»»

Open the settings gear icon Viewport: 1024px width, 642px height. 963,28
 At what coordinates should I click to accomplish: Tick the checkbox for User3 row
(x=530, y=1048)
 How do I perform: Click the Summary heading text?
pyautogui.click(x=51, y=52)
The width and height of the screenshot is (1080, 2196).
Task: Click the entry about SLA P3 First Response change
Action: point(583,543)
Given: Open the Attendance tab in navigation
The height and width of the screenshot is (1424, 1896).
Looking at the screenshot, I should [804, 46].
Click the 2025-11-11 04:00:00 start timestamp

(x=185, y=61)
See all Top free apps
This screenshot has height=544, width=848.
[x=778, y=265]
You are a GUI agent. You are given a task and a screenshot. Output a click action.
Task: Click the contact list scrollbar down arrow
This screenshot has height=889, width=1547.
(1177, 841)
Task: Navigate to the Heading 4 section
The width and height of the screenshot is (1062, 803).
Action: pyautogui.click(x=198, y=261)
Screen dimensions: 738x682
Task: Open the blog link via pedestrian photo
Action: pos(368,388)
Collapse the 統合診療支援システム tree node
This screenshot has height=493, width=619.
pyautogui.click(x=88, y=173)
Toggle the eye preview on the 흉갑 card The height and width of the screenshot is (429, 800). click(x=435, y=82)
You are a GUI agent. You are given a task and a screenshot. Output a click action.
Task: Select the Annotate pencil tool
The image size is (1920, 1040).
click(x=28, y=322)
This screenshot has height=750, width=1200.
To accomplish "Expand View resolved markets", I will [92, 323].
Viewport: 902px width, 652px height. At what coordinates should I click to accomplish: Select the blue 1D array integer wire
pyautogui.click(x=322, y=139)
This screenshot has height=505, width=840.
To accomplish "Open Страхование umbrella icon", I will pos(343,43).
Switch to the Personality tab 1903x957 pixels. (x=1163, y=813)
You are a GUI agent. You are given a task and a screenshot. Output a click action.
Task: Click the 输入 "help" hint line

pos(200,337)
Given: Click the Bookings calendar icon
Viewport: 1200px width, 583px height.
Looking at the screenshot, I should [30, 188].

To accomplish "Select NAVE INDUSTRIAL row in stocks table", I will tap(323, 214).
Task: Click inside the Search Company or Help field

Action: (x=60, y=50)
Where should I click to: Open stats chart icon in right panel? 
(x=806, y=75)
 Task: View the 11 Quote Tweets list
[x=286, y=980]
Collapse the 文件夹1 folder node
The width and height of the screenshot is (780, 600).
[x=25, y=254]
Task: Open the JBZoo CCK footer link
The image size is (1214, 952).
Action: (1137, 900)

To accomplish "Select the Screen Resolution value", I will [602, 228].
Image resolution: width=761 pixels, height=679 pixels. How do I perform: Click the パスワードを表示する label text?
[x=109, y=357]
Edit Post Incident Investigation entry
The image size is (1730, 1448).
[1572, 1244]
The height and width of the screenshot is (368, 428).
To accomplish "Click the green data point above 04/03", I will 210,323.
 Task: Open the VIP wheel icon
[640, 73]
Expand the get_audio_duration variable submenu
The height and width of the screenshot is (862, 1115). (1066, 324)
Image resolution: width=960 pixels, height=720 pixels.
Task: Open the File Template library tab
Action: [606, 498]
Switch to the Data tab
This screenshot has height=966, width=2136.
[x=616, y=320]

««

* [Exercise] Your answer should be the full set of records, printed exactly.

* [Response to the task]
Open the settings gear icon Viewport: 1024px width, 642px height. 963,28
 At what coordinates should I click to accomplish: Tick the checkbox for User3 row
(x=530, y=1048)
 How do I perform: Click the Summary heading text?
pyautogui.click(x=51, y=52)
The width and height of the screenshot is (1080, 2196).
Task: Click the entry about SLA P3 First Response change
Action: point(583,543)
Given: Open the Attendance tab in navigation
The height and width of the screenshot is (1424, 1896).
Looking at the screenshot, I should [804, 46].
Click the 2025-11-11 04:00:00 start timestamp

(x=185, y=61)
See all Top free apps
This screenshot has height=544, width=848.
[x=778, y=265]
You are a GUI agent. You are given a task and a screenshot. Output a click action.
Task: Click the contact list scrollbar down arrow
This screenshot has height=889, width=1547.
(1177, 841)
Task: Navigate to the Heading 4 section
The width and height of the screenshot is (1062, 803).
Action: pyautogui.click(x=198, y=261)
Screen dimensions: 738x682
Task: Open the blog link via pedestrian photo
Action: pos(368,388)
Collapse the 統合診療支援システム tree node
This screenshot has height=493, width=619.
pyautogui.click(x=88, y=173)
Toggle the eye preview on the 흉갑 card The height and width of the screenshot is (429, 800). click(x=435, y=82)
You are a GUI agent. You are given a task and a screenshot. Output a click action.
Task: Select the Annotate pencil tool
The image size is (1920, 1040).
click(x=28, y=322)
This screenshot has height=750, width=1200.
To accomplish "Expand View resolved markets", I will [92, 323].
Viewport: 902px width, 652px height. At what coordinates should I click to accomplish: Select the blue 1D array integer wire
pyautogui.click(x=322, y=139)
This screenshot has height=505, width=840.
To accomplish "Open Страхование umbrella icon", I will pos(343,43).
Switch to the Personality tab 1903x957 pixels. (x=1163, y=813)
You are a GUI agent. You are given a task and a screenshot. Output a click action.
Task: Click the 输入 "help" hint line

pos(200,337)
Given: Click the Bookings calendar icon
Viewport: 1200px width, 583px height.
Looking at the screenshot, I should [30, 188].

To accomplish "Select NAVE INDUSTRIAL row in stocks table", I will tap(323, 214).
Task: Click inside the Search Company or Help field

Action: (x=60, y=50)
Where should I click to: Open stats chart icon in right panel? 
(x=806, y=75)
 Task: View the 11 Quote Tweets list
[x=286, y=980]
Collapse the 文件夹1 folder node
The width and height of the screenshot is (780, 600).
[x=25, y=254]
Task: Open the JBZoo CCK footer link
The image size is (1214, 952).
Action: (1137, 900)

To accomplish "Select the Screen Resolution value", I will [602, 228].
Image resolution: width=761 pixels, height=679 pixels. How do I perform: Click the パスワードを表示する label text?
[x=109, y=357]
Edit Post Incident Investigation entry
The image size is (1730, 1448).
[1572, 1244]
The height and width of the screenshot is (368, 428).
To accomplish "Click the green data point above 04/03", I will 210,323.
 Task: Open the VIP wheel icon
[640, 73]
Expand the get_audio_duration variable submenu
The height and width of the screenshot is (862, 1115). (1066, 324)
Image resolution: width=960 pixels, height=720 pixels.
Task: Open the File Template library tab
Action: [606, 498]
Switch to the Data tab
This screenshot has height=966, width=2136.
[x=616, y=320]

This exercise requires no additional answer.